MADRUGADA DE NOVEMBRO

João A. Marin Hoffmann – Sebastião Teixeira Corrêa

Retesou-se o nó dos dedos, quando beijou a madeira.

Isaura, sempre a primeira nas lides do amanhecer,

Da porta de duas abas, frinchou o cume da mesma,

Numa cautela arredia, pois estas horas, diacho,

Quem haveria de ser...

 

Entre a soleira e a porta, tombou o corpo qual trapo,

Prá o desespero da negra...

 

Foram dias d’um só zelo varados com madrugadas.
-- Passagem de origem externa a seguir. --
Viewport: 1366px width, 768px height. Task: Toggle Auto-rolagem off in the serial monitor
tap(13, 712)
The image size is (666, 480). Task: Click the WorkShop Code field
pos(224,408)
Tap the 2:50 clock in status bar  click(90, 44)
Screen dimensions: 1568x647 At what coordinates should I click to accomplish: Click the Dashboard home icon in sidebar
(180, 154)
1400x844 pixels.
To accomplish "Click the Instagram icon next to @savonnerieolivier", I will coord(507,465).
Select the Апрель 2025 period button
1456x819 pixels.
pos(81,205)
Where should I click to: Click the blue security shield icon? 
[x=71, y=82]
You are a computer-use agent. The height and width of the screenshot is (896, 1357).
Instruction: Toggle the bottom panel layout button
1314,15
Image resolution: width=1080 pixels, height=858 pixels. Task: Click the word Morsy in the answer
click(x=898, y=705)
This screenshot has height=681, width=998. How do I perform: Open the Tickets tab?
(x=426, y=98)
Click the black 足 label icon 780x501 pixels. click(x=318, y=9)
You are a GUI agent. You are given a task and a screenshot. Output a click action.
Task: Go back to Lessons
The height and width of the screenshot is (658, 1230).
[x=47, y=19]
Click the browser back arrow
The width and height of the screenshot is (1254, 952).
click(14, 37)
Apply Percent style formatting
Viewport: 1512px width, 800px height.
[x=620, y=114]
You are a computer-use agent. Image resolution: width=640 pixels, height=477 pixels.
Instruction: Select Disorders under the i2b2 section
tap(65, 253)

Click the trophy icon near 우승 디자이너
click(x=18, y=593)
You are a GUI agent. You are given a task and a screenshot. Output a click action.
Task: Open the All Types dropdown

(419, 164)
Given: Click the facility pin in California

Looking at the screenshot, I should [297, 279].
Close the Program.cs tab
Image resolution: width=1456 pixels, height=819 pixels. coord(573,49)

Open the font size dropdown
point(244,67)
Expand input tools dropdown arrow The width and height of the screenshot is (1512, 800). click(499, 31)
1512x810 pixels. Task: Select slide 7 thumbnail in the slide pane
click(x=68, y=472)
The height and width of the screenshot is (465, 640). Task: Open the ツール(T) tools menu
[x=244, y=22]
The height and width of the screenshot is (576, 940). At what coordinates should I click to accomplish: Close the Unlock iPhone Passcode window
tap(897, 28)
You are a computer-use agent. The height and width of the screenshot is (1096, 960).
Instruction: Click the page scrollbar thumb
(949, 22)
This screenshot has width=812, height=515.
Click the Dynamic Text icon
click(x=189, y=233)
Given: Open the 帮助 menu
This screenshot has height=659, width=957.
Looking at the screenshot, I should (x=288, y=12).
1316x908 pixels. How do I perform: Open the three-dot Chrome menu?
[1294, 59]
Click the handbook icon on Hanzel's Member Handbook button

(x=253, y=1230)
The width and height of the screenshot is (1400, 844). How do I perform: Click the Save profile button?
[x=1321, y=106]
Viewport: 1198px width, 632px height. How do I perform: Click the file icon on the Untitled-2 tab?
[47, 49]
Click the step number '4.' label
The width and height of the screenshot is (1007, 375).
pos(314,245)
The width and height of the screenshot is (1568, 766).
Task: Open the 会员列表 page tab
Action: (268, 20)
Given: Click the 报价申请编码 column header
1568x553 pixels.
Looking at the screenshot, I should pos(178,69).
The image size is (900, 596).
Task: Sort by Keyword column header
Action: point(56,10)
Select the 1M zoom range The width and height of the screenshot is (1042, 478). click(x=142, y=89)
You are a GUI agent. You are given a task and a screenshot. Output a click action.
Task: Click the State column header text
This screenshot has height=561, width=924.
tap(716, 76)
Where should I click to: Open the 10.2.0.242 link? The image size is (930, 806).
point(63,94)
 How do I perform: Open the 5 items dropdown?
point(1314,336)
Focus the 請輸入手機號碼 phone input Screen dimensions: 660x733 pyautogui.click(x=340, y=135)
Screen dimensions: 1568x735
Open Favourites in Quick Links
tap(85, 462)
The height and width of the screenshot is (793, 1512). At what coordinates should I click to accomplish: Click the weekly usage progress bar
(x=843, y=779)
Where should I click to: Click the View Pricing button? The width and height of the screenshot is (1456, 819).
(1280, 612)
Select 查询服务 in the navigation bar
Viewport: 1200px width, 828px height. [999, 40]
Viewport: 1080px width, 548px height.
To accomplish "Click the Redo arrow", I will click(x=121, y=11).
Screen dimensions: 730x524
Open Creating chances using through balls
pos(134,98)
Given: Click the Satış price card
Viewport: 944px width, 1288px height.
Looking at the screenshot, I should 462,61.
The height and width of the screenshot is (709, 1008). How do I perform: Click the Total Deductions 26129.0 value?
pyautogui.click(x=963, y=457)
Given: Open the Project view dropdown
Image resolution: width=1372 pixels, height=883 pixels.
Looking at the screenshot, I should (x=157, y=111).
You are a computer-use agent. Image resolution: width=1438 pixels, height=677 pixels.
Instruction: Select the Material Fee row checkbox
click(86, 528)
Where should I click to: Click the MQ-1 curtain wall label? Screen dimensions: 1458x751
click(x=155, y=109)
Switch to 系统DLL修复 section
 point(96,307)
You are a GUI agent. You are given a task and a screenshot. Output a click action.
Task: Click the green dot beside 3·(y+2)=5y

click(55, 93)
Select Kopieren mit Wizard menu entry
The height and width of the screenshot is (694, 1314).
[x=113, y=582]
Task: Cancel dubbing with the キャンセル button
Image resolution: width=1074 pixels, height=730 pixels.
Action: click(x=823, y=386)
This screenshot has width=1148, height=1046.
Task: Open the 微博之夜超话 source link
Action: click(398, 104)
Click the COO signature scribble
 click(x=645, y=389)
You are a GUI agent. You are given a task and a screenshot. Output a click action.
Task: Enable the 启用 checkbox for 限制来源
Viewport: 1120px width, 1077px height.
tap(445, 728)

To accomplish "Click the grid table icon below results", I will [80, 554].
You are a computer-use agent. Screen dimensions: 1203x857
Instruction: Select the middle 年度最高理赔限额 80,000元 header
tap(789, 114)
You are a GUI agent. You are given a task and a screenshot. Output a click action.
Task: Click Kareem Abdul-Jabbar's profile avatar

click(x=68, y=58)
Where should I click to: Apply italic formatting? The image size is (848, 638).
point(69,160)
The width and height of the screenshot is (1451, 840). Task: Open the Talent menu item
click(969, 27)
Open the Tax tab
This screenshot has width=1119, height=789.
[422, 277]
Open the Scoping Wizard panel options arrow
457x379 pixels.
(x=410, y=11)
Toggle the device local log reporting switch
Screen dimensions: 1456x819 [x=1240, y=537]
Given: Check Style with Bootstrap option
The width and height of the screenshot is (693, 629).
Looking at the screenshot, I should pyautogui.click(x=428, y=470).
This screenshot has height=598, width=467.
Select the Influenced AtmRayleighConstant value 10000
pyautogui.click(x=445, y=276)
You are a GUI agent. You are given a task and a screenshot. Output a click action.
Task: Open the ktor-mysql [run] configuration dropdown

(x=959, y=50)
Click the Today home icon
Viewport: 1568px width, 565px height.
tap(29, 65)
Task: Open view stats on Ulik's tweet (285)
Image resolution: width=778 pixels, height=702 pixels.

Despertava pela mesmas, com dentes assim trincados,

Suor inundando rugas, num rosto desfigurado

Bradava de todo peito, injúrias aos imperiais,

Para um tal de Canabarro, sem pegar qualquer atalho,

Palavras tão latrinais, desprovidas de respeito...

 

Decerto, já acostumada c’oa guerra e seu padecer,

A negra, toda carinho, afagando seus cabelos,

Cochichava ao pé d’ouvido, que ele estava entre amigos,

Não carecia temer...

 

Numa destas madrugadas em que a cheia, qual cupido,

Vem cumprir o seu papel, falou mais forte um olhar...

Na alcova improvisada, o instinto meteu as patas

Na cancela d’um desejo já nem tão adolescente...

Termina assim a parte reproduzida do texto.